Challenge
Update the items from the line containing "You are a computer-use" through the end of the items, replacing "computer-use agent" with "GUI agent" and leaving everything else unchanged. Leave the pictures out of your answer.

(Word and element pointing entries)

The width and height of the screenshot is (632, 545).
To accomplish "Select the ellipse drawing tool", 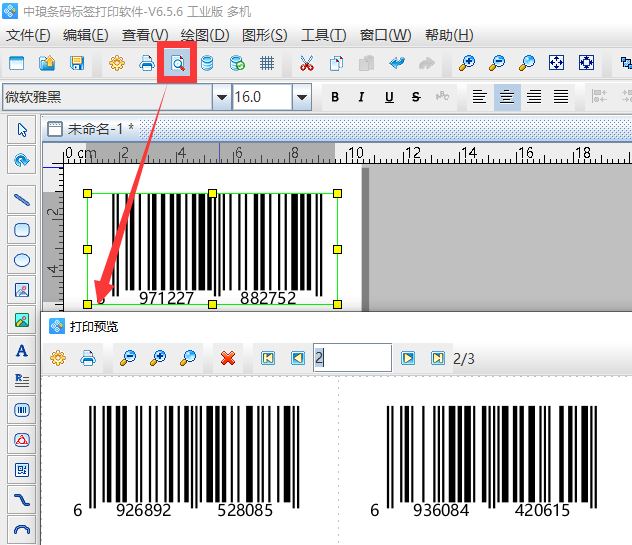I will pos(21,260).
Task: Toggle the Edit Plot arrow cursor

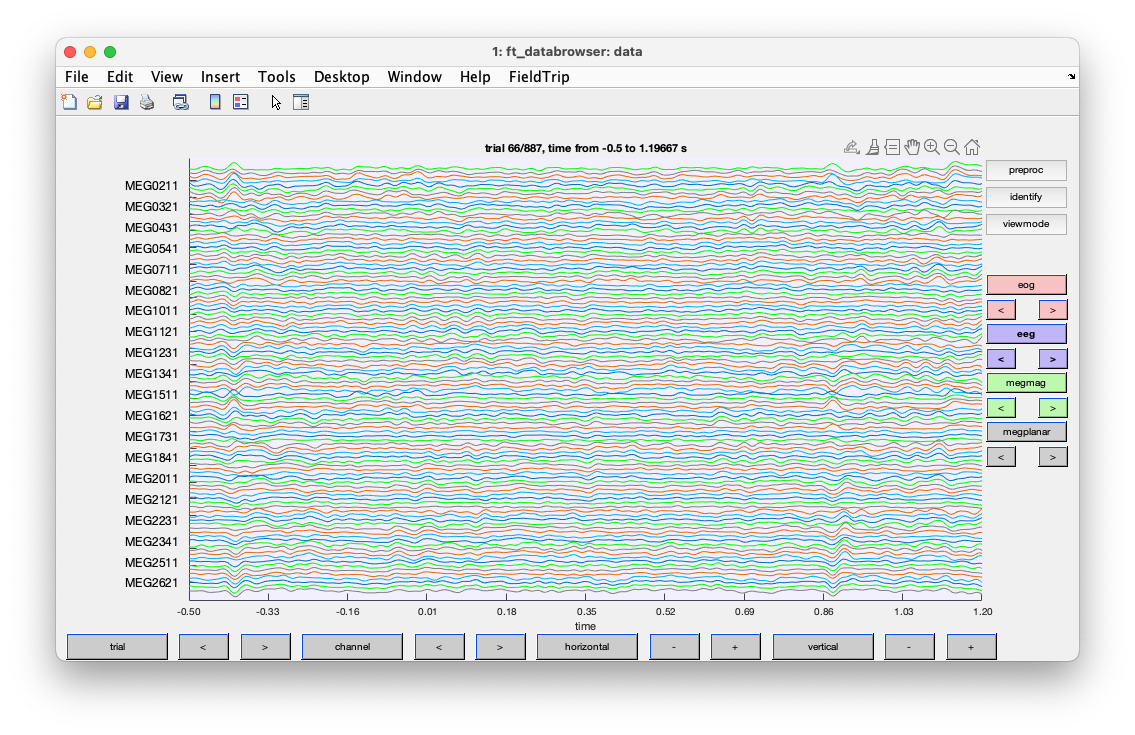Action: click(x=276, y=102)
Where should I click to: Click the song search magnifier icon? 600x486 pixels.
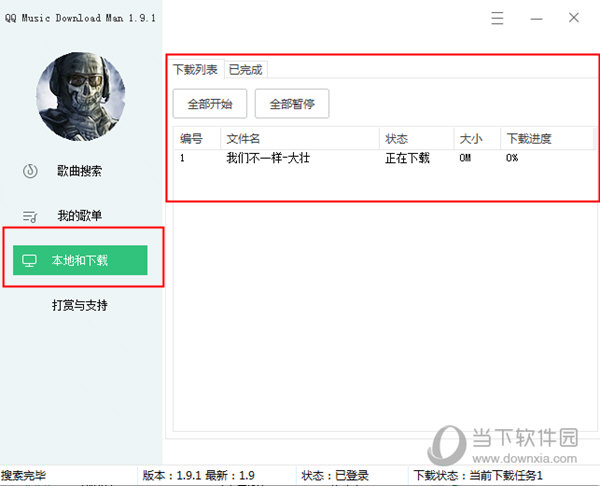tap(30, 171)
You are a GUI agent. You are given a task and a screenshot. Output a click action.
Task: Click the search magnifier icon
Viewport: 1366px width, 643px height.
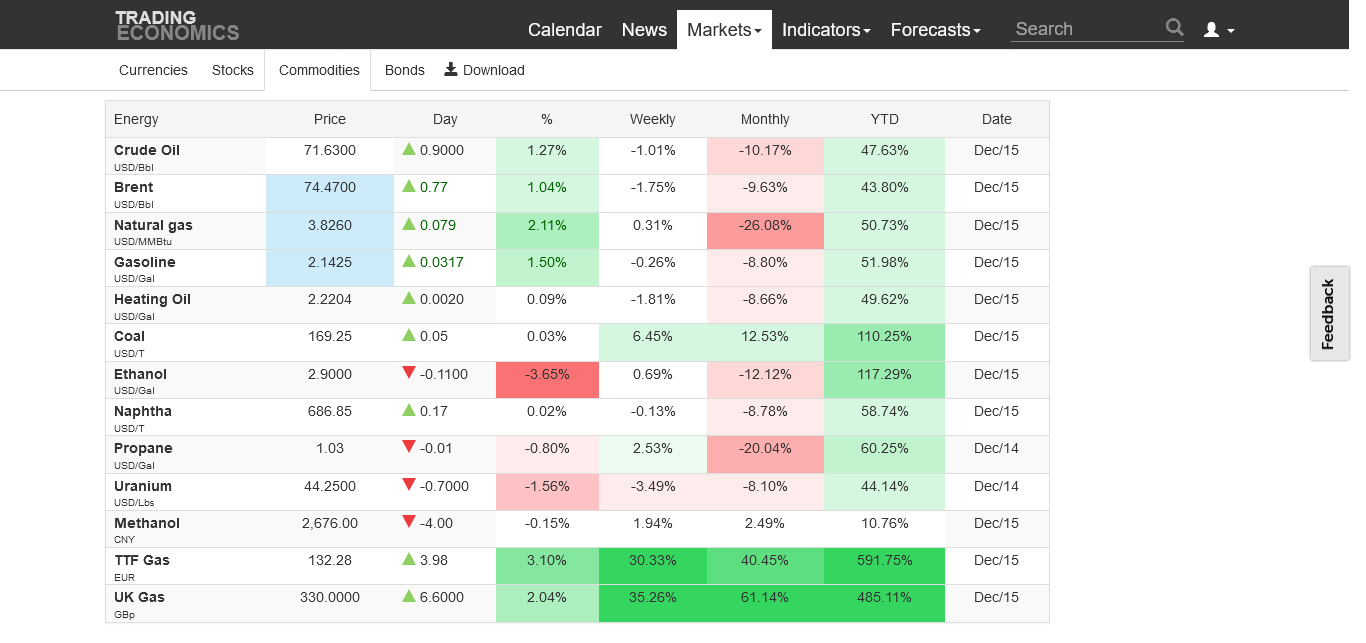(x=1174, y=28)
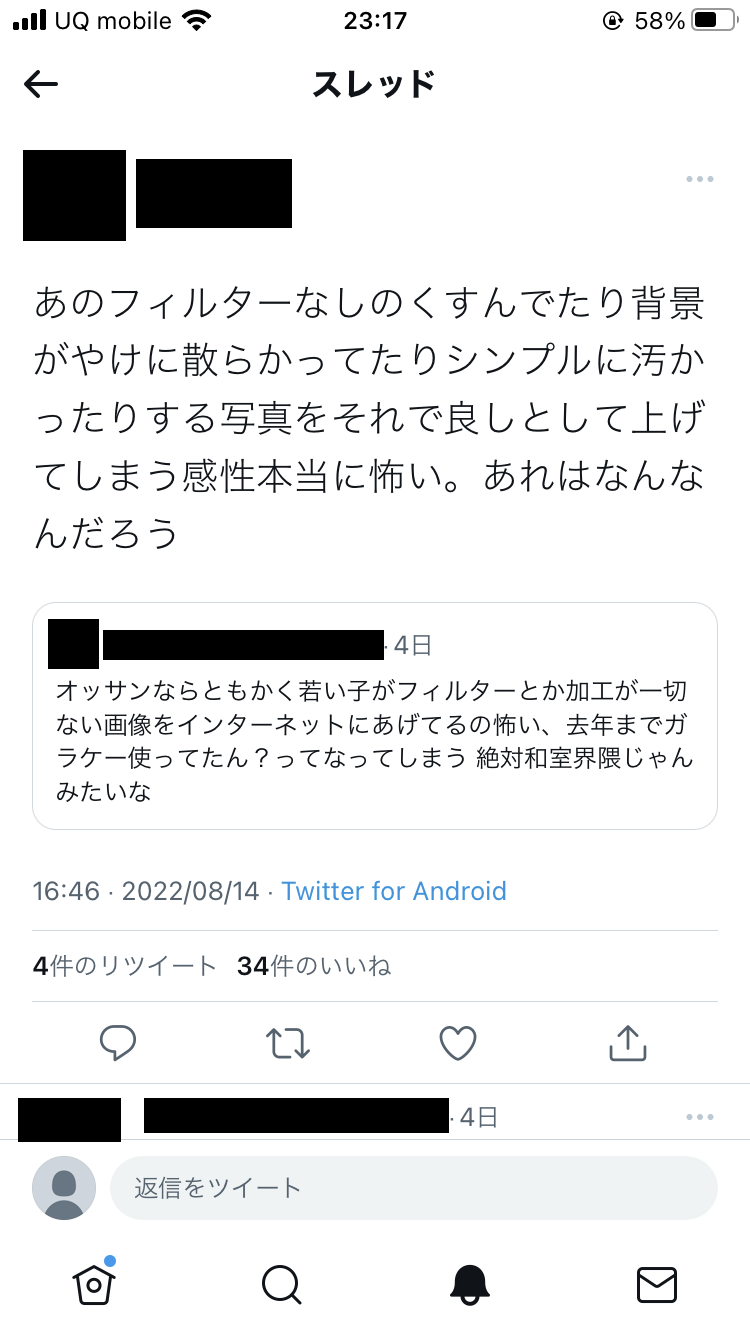The height and width of the screenshot is (1334, 750).
Task: Open the tweet author's profile picture
Action: [74, 195]
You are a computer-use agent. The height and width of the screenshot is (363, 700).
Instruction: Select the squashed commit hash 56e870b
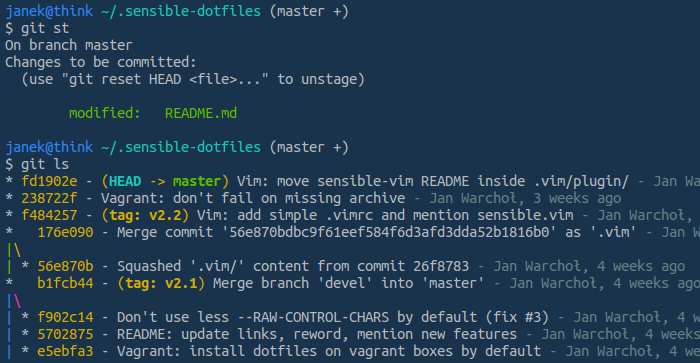[65, 266]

Response
You are a GUI agent. The height and width of the screenshot is (363, 700).
Instruction: Select the squashed commit hash 56e870b
[65, 266]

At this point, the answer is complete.